== Les consignes ==
A. Réécrivez sous forme de liste, en plus bref, le paragraphe du texte sur le sauvetage en mer qui commence par « Le budget de la SNSM », en conservant ses faits principaux.
B. Transcrivez à l’identique le passage du texte sur le sauvetage en mer qui commence par "VARIATIONS SUR LE" et se poursuit jusqu’à "familières aux IA.".

== Texte fourni ==

⁂

VARIATIONS SUR LE SAUVETAGE EN MER

Originale en Europe, déséquilibrée dans son financement, délicate dans l’animation des bénévoles, la SNSM cache de nombreuses questions familières aux IA.


La Société Nationale de Secours en Mer (SNSM) est bien connue, et admirée dans les régions maritimes où ses canots se font applaudir dans les parades navales. C’est une organisation incontournable, reconnue d’utilité publique, qui assure une mission de service public avec sécurité et efficacité.

Un financement privé payé par l’Etat

Le budget de la SNSM, environ 23 M€, est assuré aux trois quarts par des dons et des legs, pour 8 % par l’Etat (dont la part est en décroissance régulière) et pour 16 % par les régions et départements qui abondent les coûts d’investissement issus des dons. Les donateurs bénéficiant de réductions d’impôt (66 % ou 75 %), c’est finalement l’Etat et les collectivités locales qui subventionnent la SNSM à 75 %, mais ce sont les dons qui déterminent le montant total avec un effet de levier d’un facteur 3,5 !

Par ailleurs une partie du fonctionnement est assurée sous forme de prestations en nature (prêts d’installations, plein de gazole, travaux à titre gracieux, don de véhicules…) dont la valeur n’est pas mesurée, mais sans lesquelles l’équilibre financier serait impossible.

⁂

== Données enregistrées ==
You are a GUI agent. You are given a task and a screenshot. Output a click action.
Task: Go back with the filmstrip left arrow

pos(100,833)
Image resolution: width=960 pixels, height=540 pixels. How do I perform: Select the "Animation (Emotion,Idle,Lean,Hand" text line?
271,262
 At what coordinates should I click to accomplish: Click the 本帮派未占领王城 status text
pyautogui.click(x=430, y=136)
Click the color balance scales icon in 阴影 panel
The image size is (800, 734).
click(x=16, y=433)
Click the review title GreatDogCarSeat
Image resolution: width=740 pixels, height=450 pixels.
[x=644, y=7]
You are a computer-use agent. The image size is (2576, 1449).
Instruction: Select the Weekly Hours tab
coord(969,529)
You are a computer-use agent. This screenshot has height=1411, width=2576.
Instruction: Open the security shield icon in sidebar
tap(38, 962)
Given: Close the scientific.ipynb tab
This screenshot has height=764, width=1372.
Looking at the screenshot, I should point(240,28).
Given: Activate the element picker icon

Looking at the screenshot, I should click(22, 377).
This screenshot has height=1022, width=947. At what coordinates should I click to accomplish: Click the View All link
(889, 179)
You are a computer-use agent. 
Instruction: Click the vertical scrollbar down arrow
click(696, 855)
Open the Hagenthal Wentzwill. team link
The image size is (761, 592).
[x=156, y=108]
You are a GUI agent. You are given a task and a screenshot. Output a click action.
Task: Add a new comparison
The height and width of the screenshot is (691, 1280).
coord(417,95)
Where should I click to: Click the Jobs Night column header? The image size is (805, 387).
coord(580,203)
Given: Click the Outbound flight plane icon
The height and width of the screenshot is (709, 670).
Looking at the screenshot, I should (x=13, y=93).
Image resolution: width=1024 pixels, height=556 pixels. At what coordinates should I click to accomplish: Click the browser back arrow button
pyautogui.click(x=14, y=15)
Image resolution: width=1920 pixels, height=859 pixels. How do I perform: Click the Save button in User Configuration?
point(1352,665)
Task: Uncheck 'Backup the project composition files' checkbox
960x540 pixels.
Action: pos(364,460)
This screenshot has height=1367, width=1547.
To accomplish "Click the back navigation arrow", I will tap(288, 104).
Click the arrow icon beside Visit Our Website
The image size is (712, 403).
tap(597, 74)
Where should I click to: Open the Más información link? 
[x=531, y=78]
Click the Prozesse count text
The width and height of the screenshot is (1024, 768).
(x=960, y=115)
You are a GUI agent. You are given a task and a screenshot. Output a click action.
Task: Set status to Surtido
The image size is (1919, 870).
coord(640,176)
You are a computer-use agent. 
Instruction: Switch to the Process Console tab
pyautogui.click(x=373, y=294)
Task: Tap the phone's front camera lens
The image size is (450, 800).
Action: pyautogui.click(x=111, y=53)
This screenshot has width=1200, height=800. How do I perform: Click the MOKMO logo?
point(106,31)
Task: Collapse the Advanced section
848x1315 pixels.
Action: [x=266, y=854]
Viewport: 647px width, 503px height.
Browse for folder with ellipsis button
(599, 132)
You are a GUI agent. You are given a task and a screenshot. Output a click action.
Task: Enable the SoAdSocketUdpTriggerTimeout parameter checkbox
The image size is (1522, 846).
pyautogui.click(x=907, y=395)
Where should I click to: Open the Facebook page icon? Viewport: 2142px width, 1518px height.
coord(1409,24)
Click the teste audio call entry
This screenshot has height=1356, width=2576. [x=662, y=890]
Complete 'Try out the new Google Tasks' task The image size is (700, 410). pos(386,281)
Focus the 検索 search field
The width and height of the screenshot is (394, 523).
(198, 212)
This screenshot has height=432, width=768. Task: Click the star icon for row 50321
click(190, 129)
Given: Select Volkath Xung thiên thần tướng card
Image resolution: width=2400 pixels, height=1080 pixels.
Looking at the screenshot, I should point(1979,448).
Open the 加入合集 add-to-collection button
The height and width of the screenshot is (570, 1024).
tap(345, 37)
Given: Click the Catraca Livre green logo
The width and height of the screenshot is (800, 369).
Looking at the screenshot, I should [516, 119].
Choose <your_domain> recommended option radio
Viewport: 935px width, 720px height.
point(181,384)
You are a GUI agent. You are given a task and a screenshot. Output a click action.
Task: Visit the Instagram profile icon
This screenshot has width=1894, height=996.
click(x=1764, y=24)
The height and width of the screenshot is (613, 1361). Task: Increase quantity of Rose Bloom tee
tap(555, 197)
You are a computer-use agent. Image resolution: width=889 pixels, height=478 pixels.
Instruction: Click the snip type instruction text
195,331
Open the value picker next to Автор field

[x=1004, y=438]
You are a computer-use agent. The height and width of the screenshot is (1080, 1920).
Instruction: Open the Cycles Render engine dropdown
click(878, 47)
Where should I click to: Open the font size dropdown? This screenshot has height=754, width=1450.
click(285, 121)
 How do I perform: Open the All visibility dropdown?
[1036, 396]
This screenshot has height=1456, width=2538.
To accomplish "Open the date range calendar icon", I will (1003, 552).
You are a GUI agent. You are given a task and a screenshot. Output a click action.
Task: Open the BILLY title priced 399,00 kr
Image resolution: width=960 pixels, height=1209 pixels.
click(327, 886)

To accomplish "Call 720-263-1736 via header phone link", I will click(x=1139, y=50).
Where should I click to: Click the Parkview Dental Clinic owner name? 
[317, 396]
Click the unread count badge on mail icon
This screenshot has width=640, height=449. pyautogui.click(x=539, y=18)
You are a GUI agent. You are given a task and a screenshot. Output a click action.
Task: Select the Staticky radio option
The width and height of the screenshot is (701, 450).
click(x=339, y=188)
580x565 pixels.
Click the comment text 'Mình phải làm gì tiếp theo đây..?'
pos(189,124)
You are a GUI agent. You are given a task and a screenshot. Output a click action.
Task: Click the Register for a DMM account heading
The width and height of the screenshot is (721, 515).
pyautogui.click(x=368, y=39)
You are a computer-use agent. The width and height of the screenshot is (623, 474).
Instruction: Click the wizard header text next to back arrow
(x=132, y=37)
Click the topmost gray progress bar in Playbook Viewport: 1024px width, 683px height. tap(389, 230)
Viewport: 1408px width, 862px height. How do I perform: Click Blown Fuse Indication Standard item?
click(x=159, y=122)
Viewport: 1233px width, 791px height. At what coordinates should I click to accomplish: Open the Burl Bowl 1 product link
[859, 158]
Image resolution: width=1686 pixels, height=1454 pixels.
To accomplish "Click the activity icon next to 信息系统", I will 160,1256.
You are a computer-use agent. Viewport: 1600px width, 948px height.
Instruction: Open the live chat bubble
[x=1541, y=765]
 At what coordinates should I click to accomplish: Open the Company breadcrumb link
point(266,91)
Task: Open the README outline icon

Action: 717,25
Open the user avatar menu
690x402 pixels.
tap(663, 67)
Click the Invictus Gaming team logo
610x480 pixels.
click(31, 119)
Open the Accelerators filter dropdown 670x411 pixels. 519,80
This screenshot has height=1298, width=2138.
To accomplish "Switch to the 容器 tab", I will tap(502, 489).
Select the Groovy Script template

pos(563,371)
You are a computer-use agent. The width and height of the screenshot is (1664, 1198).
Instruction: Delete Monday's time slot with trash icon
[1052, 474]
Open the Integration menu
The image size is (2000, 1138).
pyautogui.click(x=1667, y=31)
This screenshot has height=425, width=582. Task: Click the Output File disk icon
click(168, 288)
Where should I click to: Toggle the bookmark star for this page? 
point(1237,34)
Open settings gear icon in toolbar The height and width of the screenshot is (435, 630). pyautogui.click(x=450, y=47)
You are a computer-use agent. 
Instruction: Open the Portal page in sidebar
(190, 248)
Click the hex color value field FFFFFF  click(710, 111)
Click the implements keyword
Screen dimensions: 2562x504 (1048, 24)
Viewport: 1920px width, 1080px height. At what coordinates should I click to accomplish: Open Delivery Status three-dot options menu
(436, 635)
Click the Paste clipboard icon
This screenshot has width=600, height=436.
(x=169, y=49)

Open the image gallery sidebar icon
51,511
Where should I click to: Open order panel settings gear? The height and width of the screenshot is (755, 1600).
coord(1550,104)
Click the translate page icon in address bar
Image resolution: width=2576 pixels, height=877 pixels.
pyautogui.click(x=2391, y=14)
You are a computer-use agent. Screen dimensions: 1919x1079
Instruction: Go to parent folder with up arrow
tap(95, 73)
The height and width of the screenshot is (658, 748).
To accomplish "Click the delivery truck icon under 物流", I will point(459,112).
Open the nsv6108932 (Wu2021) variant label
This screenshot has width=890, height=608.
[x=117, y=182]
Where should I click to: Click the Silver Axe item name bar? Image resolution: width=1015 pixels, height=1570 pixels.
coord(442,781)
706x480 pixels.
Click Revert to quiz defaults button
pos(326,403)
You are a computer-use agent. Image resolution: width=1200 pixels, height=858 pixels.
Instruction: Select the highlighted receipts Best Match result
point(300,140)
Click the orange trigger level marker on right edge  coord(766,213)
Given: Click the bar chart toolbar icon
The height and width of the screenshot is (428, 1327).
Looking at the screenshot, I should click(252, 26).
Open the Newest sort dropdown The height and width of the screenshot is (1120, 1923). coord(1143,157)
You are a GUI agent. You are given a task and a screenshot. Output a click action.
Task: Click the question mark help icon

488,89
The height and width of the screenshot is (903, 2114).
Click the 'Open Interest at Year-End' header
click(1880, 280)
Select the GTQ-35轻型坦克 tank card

⁂

== Résultats par consigne ==
A.
- Budget de la SNSM : environ 23 M€.
- Trois quarts proviennent des dons et des legs.
- 8 % viennent de l’État, dont la part diminue régulièrement.
- 16 % viennent des régions et départements, qui abondent les coûts d’investissement issus des dons.
- Les donateurs ayant droit à des réductions d’impôt (66 % ou 75 %), l’État et les collectivités locales subventionnent finalement la SNSM à 75 %.
- Ce sont pourtant les dons qui déterminent le montant total, avec un effet de levier d’un facteur 3,5.

B.
VARIATIONS SUR LE SAUVETAGE EN MER

Originale en Europe, déséquilibrée dans son financement, délicate dans l’animation des bénévoles, la SNSM cache de nombreuses questions familières aux IA.